#### [Problem to work on]
Below are records with pictures. Transcribe exactly, and only, the lines from the line with "Where should I click to: Click" to the line with "Task: Switch to workspace 2", both ends included, but not the pictures.

Stored data
------------------------

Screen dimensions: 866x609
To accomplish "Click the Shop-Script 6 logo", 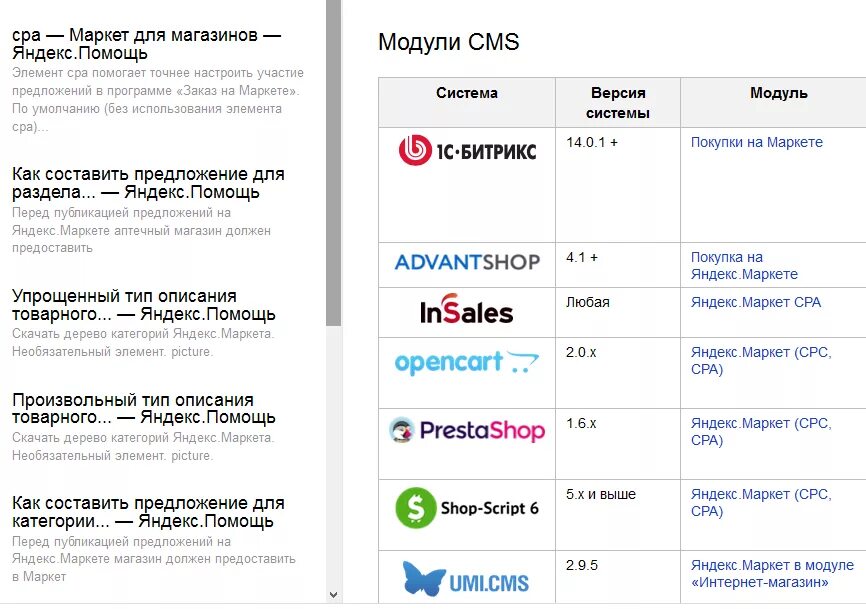I will tap(467, 508).
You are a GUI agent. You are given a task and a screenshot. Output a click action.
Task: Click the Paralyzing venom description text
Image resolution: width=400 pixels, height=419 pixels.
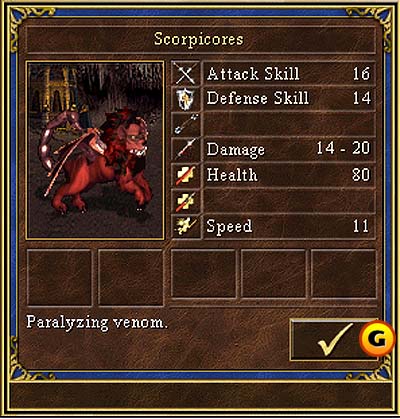(x=97, y=323)
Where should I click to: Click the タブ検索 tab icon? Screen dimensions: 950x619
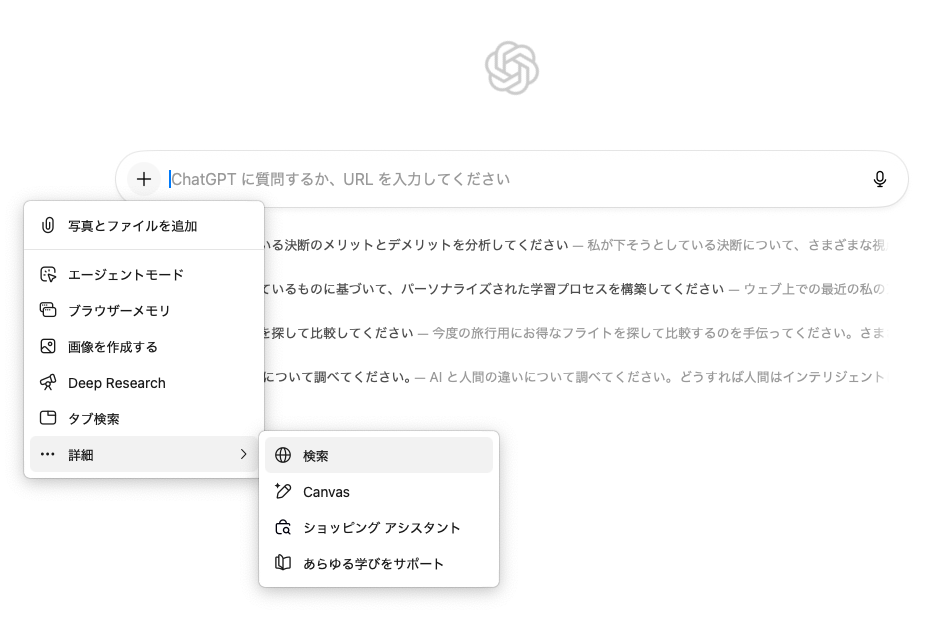point(48,419)
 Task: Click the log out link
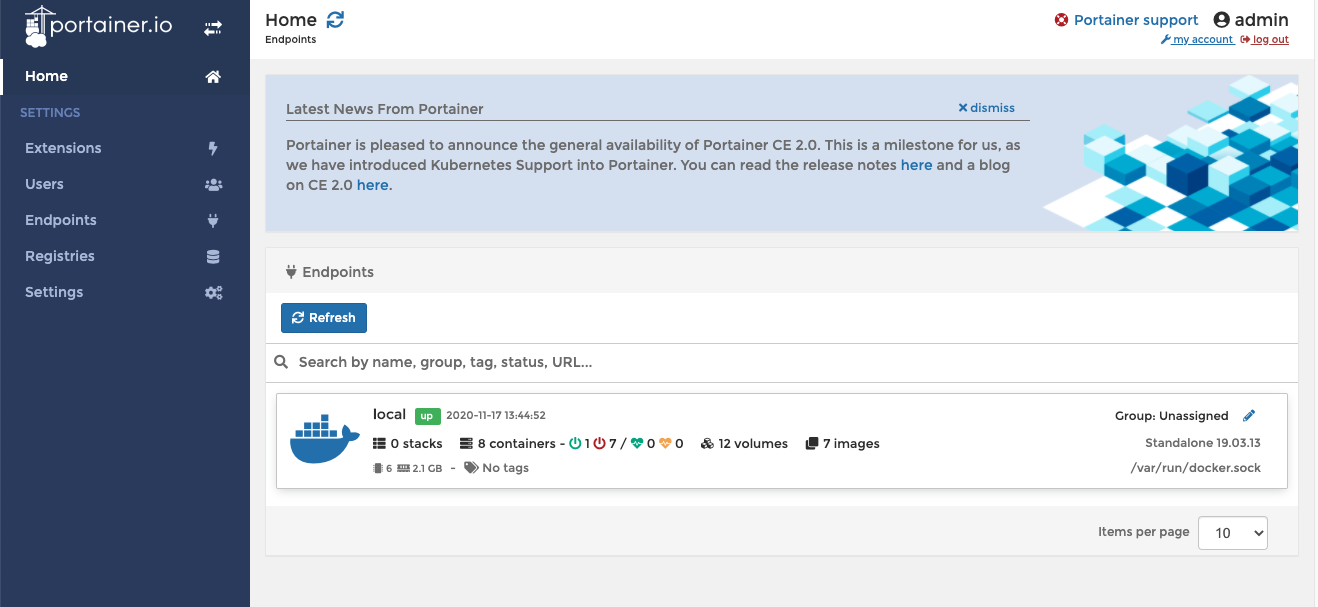1264,40
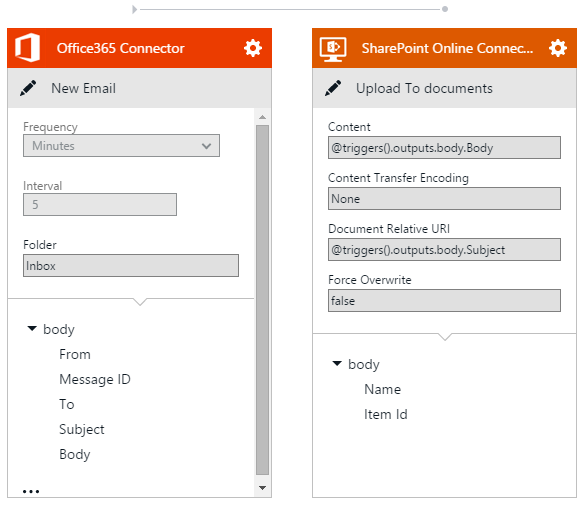Click the Document Relative URI field
Image resolution: width=585 pixels, height=511 pixels.
click(x=444, y=250)
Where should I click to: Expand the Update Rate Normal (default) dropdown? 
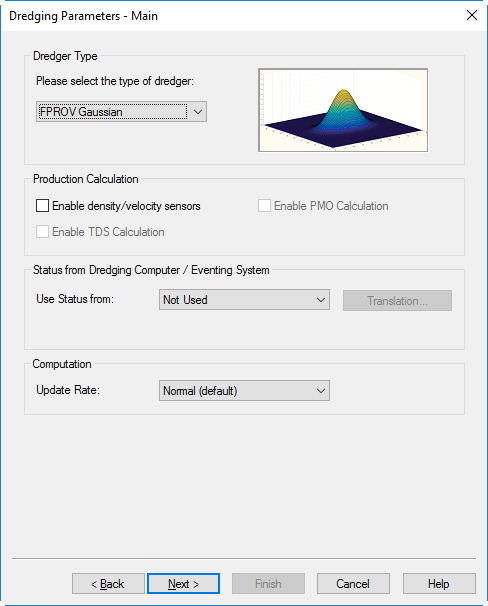[x=244, y=390]
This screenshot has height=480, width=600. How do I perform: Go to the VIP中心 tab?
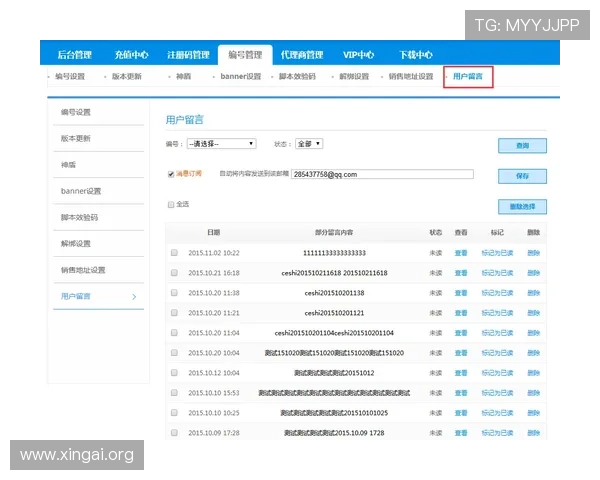359,55
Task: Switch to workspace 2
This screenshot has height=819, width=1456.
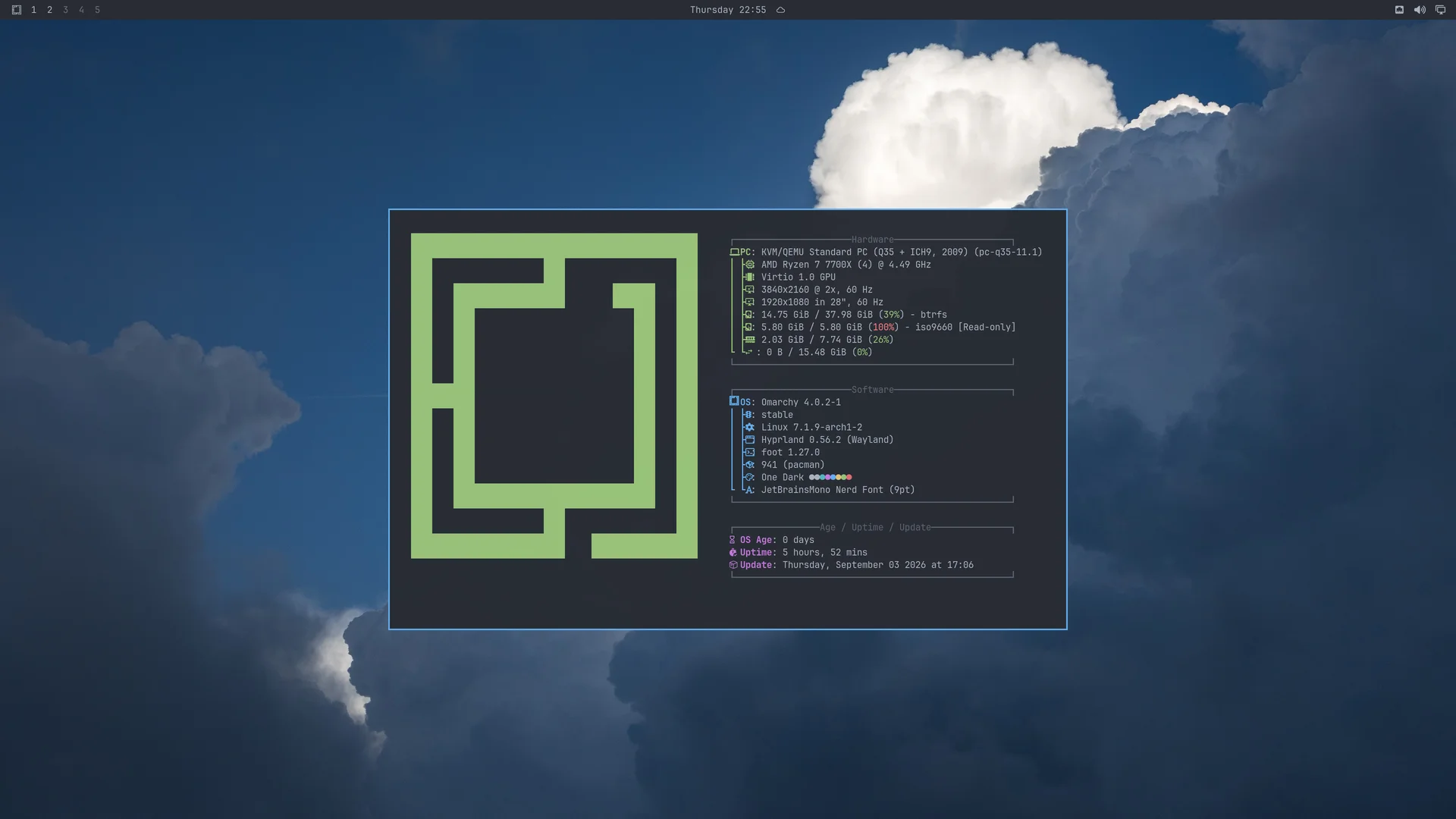Action: click(x=49, y=10)
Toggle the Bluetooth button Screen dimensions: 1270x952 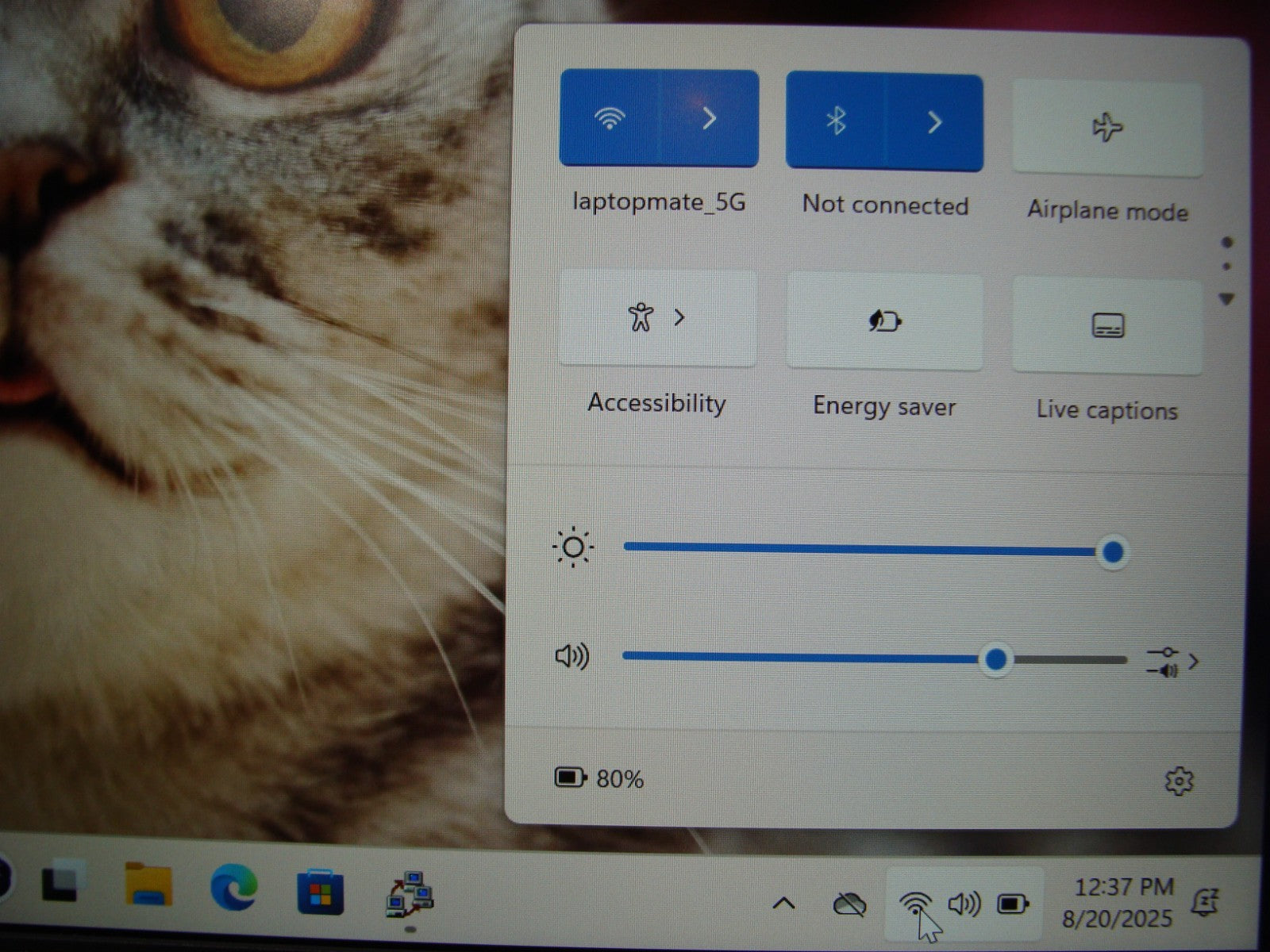pos(835,121)
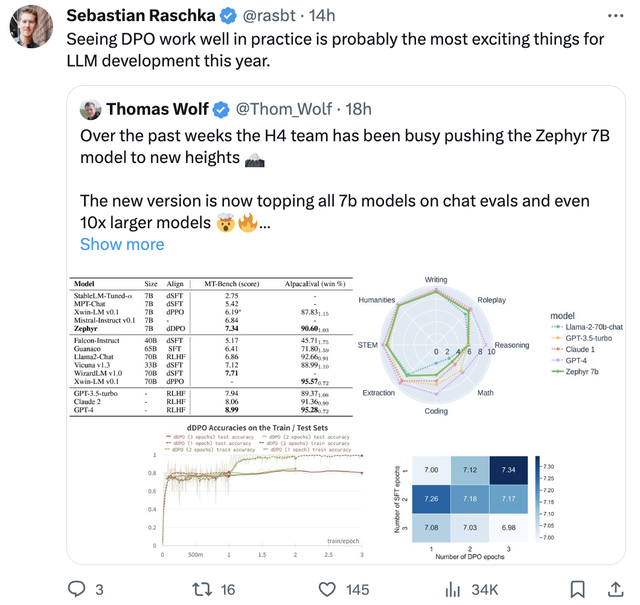This screenshot has width=640, height=605.
Task: Share the tweet with the share icon
Action: [x=612, y=589]
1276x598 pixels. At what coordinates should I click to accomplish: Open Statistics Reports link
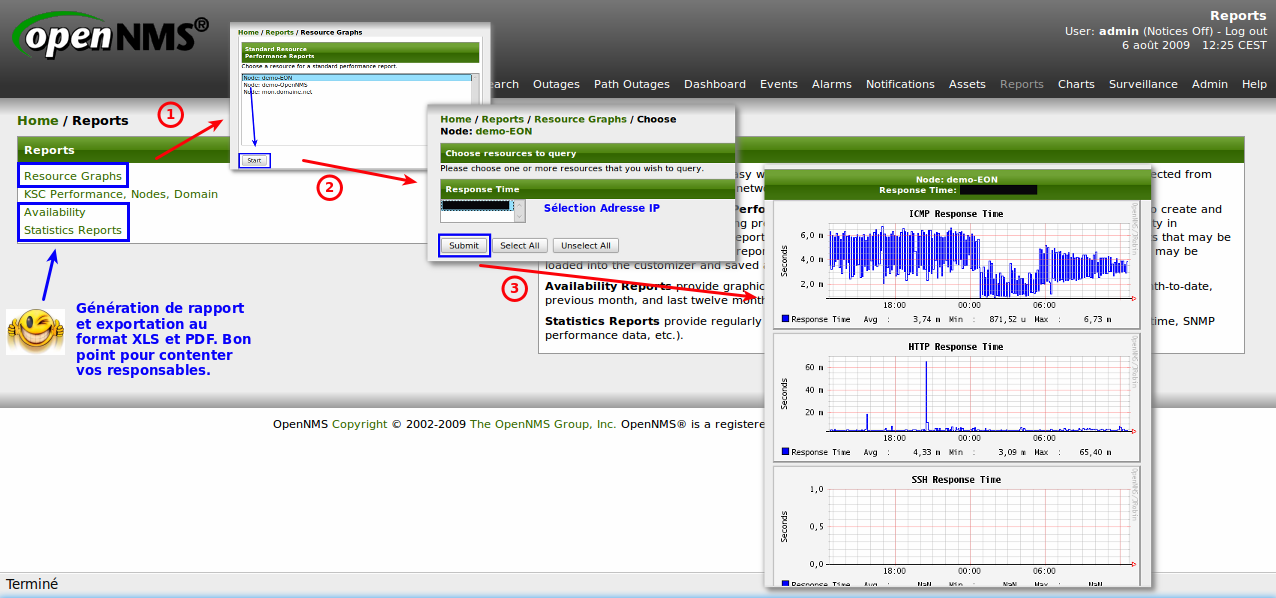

------------------------

#### [Response area]
Where should I click to: Click the タブ検索 tab icon? Screen dimensions: 950x619
point(48,419)
 Task: Click the log out link
1264,40
Click the Document Relative URI field
Image resolution: width=585 pixels, height=511 pixels.
click(x=444, y=250)
Where should I click to: Expand the Update Rate Normal (default) dropdown? 
[x=244, y=390]
This screenshot has height=480, width=600. How do I perform: Go to the VIP中心 tab?
359,55
Task: Switch to workspace 2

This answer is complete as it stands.